The mosque arrived in Inuvik last month to serve a growing Muslim population in Canada's far north, after travelling 4,000 kilometres over land and water.
The minaret -- built locally and installed this week -- has four levels and stands 10 metres off the ground.
"It's really beautiful when we turn on the lights in the dark," Amier Suliman, a mosque committee member, told AFP on Wednesday.
Only finishing touches -- applying a second coat of paint inside, and connecting bathroom plumbing -- remain before the mosque's grand opening next week.
"This is the first minaret to be erected in the Arctic," Suliman said gleefully by telephone.
"Some will say it's a new frontier for Islam," he commented.

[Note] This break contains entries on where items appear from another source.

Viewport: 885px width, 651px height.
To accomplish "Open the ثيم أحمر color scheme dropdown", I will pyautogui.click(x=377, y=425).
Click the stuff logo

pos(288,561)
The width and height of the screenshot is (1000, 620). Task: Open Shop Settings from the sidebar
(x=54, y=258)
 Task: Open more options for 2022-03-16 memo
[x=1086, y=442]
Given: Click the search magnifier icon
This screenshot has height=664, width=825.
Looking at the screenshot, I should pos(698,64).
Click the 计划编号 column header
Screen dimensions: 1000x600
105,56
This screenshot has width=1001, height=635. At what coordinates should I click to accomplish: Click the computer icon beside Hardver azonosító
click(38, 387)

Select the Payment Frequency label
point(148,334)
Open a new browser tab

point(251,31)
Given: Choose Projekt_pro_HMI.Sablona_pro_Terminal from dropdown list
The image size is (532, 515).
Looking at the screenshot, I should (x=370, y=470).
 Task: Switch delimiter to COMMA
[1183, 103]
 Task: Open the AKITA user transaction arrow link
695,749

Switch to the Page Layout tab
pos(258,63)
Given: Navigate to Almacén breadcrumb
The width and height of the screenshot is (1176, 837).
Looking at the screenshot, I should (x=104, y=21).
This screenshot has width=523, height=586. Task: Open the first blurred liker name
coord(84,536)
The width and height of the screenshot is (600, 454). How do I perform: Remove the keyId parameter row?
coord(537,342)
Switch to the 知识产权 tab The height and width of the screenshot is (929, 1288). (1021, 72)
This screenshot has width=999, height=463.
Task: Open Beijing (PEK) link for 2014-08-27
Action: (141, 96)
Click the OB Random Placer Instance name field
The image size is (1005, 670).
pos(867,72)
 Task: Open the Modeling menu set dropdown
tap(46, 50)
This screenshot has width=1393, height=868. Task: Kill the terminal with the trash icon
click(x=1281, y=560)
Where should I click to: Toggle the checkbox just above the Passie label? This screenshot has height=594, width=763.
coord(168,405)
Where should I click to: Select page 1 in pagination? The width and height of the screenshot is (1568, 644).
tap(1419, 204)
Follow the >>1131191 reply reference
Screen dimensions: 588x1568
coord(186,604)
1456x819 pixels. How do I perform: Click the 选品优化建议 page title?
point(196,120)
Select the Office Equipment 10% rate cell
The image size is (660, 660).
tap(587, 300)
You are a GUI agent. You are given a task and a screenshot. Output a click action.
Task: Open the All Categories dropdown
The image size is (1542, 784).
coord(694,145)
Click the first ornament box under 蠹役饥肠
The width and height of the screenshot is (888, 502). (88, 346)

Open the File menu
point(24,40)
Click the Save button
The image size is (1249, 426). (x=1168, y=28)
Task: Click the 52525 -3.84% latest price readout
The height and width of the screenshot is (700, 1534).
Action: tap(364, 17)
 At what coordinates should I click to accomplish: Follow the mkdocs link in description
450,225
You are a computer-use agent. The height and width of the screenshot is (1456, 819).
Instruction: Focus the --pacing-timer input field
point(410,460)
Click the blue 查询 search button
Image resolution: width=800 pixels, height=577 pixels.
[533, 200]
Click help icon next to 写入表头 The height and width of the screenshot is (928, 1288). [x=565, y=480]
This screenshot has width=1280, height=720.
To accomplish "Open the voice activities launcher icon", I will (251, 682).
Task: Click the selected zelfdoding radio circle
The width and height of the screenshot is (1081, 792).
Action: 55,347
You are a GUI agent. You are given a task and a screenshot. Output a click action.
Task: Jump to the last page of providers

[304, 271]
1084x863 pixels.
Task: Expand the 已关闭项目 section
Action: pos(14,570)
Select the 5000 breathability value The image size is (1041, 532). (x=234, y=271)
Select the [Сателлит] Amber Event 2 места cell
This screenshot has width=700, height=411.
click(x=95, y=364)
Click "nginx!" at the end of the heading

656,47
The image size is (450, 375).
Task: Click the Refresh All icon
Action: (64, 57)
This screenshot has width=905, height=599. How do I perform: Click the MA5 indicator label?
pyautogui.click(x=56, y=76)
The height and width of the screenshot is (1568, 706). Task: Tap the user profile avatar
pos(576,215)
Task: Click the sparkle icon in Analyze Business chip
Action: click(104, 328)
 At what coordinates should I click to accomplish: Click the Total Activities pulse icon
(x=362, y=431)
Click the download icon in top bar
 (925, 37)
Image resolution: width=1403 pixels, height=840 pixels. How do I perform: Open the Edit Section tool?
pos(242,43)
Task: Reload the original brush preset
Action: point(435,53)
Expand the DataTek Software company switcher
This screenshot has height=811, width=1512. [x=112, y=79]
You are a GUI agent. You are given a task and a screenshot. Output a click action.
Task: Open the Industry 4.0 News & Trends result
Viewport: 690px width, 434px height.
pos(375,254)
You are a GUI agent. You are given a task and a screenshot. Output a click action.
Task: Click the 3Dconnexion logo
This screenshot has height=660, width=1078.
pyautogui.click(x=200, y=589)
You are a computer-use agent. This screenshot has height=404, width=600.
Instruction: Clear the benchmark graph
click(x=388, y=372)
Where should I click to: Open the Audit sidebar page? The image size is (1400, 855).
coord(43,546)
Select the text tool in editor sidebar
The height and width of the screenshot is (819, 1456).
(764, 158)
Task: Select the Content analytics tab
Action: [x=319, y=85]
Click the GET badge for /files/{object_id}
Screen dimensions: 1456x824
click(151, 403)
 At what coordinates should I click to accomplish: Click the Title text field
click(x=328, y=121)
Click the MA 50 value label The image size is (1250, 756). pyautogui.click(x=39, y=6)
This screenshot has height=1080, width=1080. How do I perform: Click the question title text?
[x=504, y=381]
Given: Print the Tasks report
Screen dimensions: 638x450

"But for me, what is significant is that Muslims here who once prayed on Fridays at a local Catholic church or in a trailer, now have a proper place to worship, with a proper minaret."
The number of Muslims in Inuvik, a town of 4,000 inhabitants in Canada's Northwest Territories, has grown steadily in recent years to about 80 and they no longer fit in an old three-by-seven-metre caravan previously used for prayers.
The congregation could not afford to build a new mosque in the town, where prices for labour and materials were substantially higher than in southern parts of Canada, project coordinator Ahmad Alkhalaf said previously.
But they found a supplier of prefabricated buildings in Manitoba that said it could ship a structure to Inuvik for half the price of building a mosque from scratch on site.
It was transported via truck and river barge to the town, about 200 kilometres north of the Arctic Circle for the worshippers -- largely Sunni Muslim immigrants from Sudan, Lebanon and Egypt.